Common Threads met at Georgette's on Thursday. Margareth had just finished piecing, appliquéing and embroidering her first quilt. She is now hand-quilting it. The embroidery says, "Welcome to the cabin" in Norwegian. I love the mother bear and her two cubs.
Karan had finished the final block in her long-term appliqué project.
Here are all the quilt blocks laid out in order. There will be sashing and borders.
Carol is finishing up some Advent calendars. The ornaments come off and go in the little pockets, which she still has to number.
Georgette was working on a knitted pumpkin, but she had this Halloween pillow on display.
I was finishing up Hannah's leg warmers for her ballet class outfit.
The sweater is from this pattern, but instead of a button and buttonhole lower front left, I put a crochet-chain belt loop under the left sleeve, just above the garter stitch border, then threaded a ribbon through the front right at the waist edge to tie through the belt loop. I also made 3/4 sleeves, for ease of movement during practice. The yarn is some leftover Encore DK I had. The leg warmers are 24 stitches around, with five rows of 1X1 ribbing at the top and the bottom and stockinette stitch between, worked in the round using pink Rowan Soft Baby (discontinued) worsted-weight yarn.
The skirt is made from some nylon tricot I had. I used the skirt pattern from McCall's Crafts 2506, only I made the back as-designed and for the front, I made a matching pattern piece, but with the curve, and cut two, so they would overlap slightly. The waistband has elastic in it. A ribbon bow is sewed onto the front as a faux "tie." The pointe shoes and leotard (covered up, but it's cute) are from The Doll Clothes Store. I think Daphne will be pleased with it.
I have started on the Fair Isle sweater to go with a skirt I plan to make for Hannah. Here's what I have so far, along with the fabric for the skirt.

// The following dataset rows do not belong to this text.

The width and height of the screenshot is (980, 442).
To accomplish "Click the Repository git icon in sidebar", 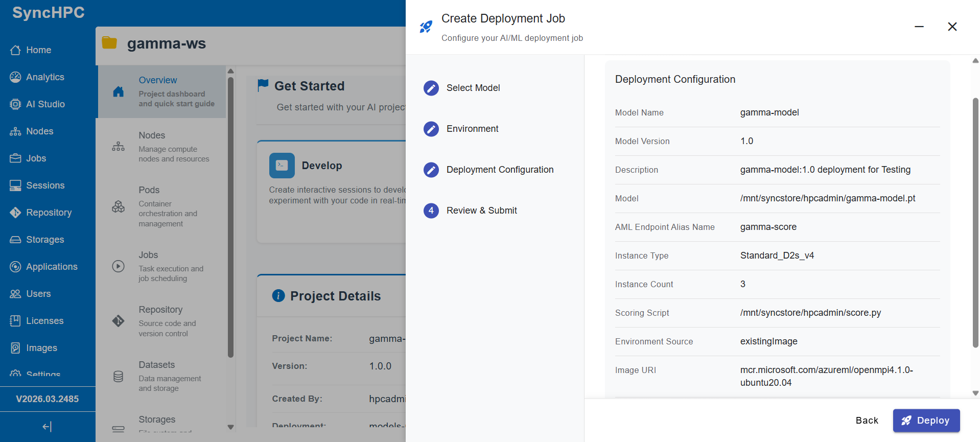I will tap(15, 213).
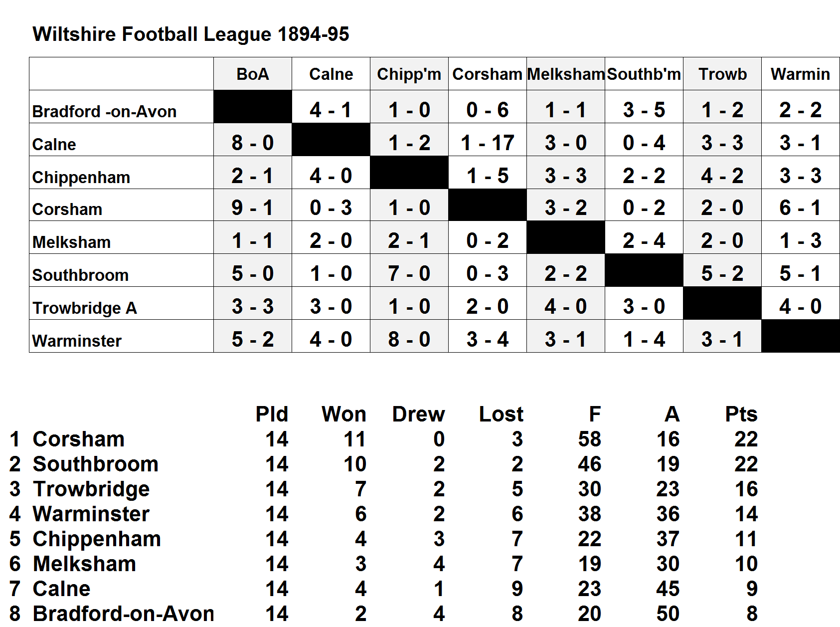Image resolution: width=840 pixels, height=627 pixels.
Task: Select the 0 - 6 score cell
Action: [487, 110]
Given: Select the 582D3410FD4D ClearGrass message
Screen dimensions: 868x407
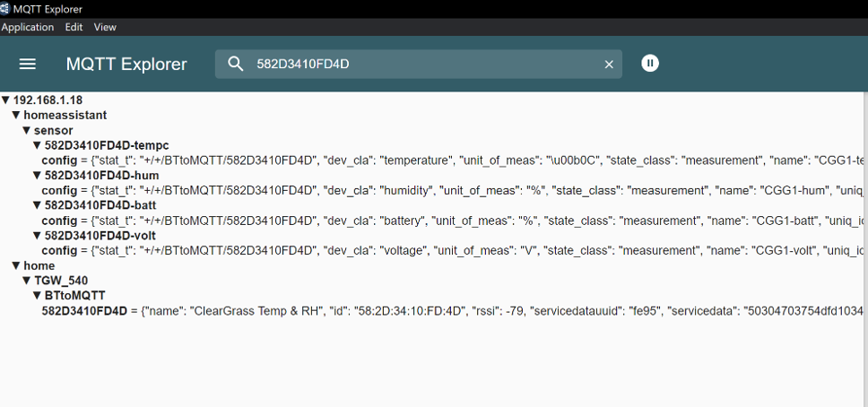Looking at the screenshot, I should 85,311.
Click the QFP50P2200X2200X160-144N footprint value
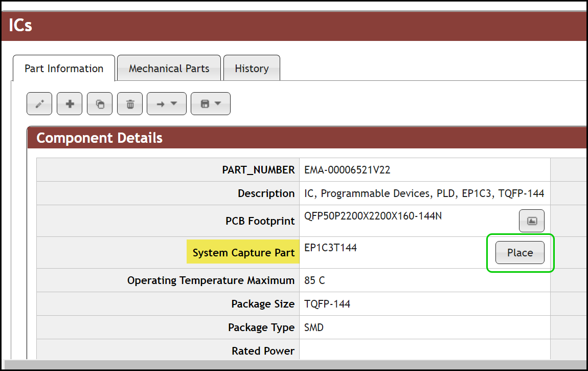This screenshot has width=588, height=371. coord(373,216)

I'm using this pattern, which I used to make a sweater for Daphne Jr., pretty much as pictured on the pattern, but now I'm working Fair Isle patterns over the whole sweater, and making the cardigan version. I picked from some simple patterns in 200 Fair Isle Motifs, A Knitter's Directory, by Mary Jane Mucklestone.
The big event in Dusty's life this past week was his trip to the groomer. He's been to see Marcia several times before, but this time he got his first adult haircut. He looks like a grownup dog.
He's still a lot smaller than Rocky, but his shape is now more mature, and the sweet puppy hair is gone. (Don't worry; I had Marcia save it for me. I still don't know what I'll do with it, but I'll think of something that will make a nice keepsake to remember his puppyhood.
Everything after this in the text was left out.